• _PROBLEMS_:
1. Answer these questions about the summaries of Julian of Norwich's visions, one answer per line:
(a) How big was the small thing that Jesus showed her in her hand?
(b) What had Mary marveled at?
(c) Where, according to the quoted line, is the Blessed Trinity understood?
2. Transcribe the passage in the summaries of Julian of Norwich's visions from "(1) Copious blood" to "born of her.".
3. Go on with the summaries of Julian of Norwich's visions, starting right after the last sentence shown.

-------- EXCERPT TO READ

Cover of "Revelation of Love"

Cover of Revelation of Love

Revelation of Love:  Summaries of Julian of Norwich’s 16 Visions

Our soul is loved so preciously by him, our highest good, that it is beyond all human understanding.  In truth, no human alive can fathom how much, how sweetly and tenderly, our maker loves us” (Skinner p 13).

1.  The first showing (vision) is a base for the rest, Julian says:  “all the showings that follow are grounded and oned” in this first showing (p 1).

(1) Copious blood came from Jesus’ head.  Jesus’ love for us is close, familiar; He hangs on us like clothes, and he will never take His tender love from us.

(2) Trinity shown and gave her full joy, as it will be in heaven.  “This was shown to me in the first and in all other showings:  that where Jesus appears, the Blessed Trinity is understood” (p 8).  This knowledge is enough for any believer to withstand the temptations of the devil.

(3) Mary, Jesus’ mother, shown in a physical way.  She had marveled that her maker would want to be born of her.

(4) Jesus shows her something small, in her hand, the size of a hazelnut.  He told her that it was “all that is made.”  Even though it looked like it could fade away, He said that it will last forever, just as we will last forever.  Yet we must realize that created things are nothing – that we need to come to God without any created thing between us.   “He is our endless home:  he only made us for himself; he remakes us by his blessed passion and always keeps us in his blessed love.  All this is down to his goodness” (p 11).

(5) God wants us to pray simply–not thinking that we need special skill–but relying on the assurance of His goodness.  We may ask for anything we wish.  Our Lover desires to have us, and our desire to have Him will not cease.  “For now it is his will that we be busy knowing and loving him until that time comes to fulfillment in heaven; which was the meaning and purpose of this teaching of love that was shown . . .” (p 14).

----------------
-------- GIVEN DATA

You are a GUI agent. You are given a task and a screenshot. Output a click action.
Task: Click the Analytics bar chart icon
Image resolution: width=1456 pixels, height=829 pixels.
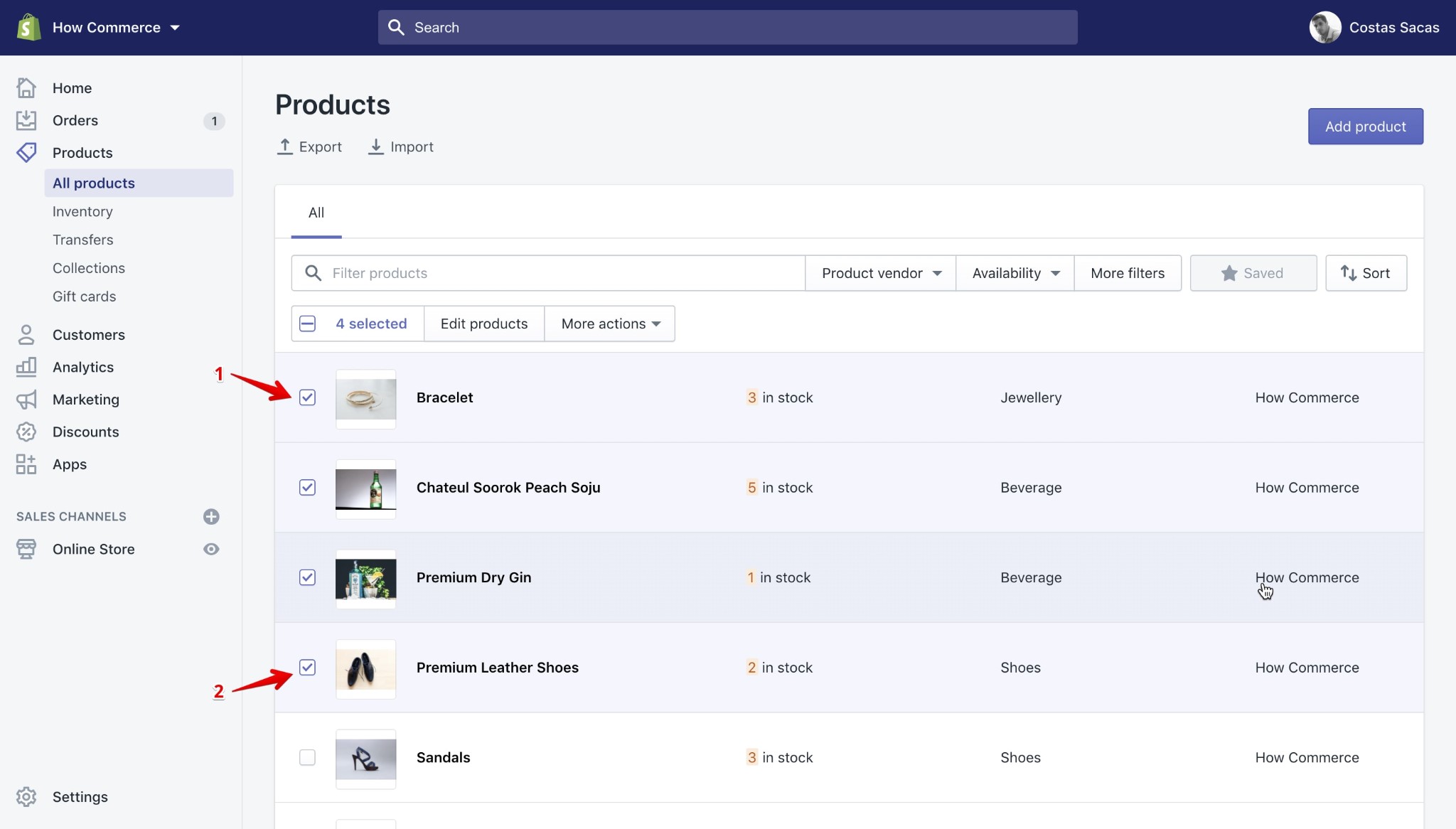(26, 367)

----------------

• _THE RESULTS_:
1.
(a) It was the size of a hazelnut.
(b) She had marveled that her maker would want to be born of her.
(c) The Blessed Trinity is understood where Jesus appears.

2.
(1) Copious blood came from Jesus’ head.  Jesus’ love for us is close, familiar; He hangs on us like clothes, and he will never take His tender love from us.

(2) Trinity shown and gave her full joy, as it will be in heaven.  “This was shown to me in the first and in all other showings:  that where Jesus appears, the Blessed Trinity is understood” (p 8).  This knowledge is enough for any believer to withstand the temptations of the devil.

(3) Mary, Jesus’ mother, shown in a physical way.  She had marveled that her maker would want to be born of her.

3.
(6)  Christ is holy and to be feared, yet he is most “homely” (close and familiar) and courteous.   This should fill us with utmost comfort and joy.  He wants us to believe this until we are united with him.  “But on this earth no one can know this marvelous homeliness, unless our Lord shows it specially, or with some excess of grace it is given inwardly of the Holy Spirit” (p 16).  This showing is for all Christians.

(7)  (This is sort of an addendum, since Julian basically outlined six points [roughly as I have them above].)  The showings are for all believers.  We are to love our fellow Christians.   “God is all that is good, as to my sight.  God has made all things that are made; and God loves all that he has made.  So that he who loves all his fellow Christians in general, seeing how God has made them, loves everything it is possible to love.  For in humankind that is to be saved is gathered in everything made . . .” (p 19).

2.  About Jesus’ passion and seeing God.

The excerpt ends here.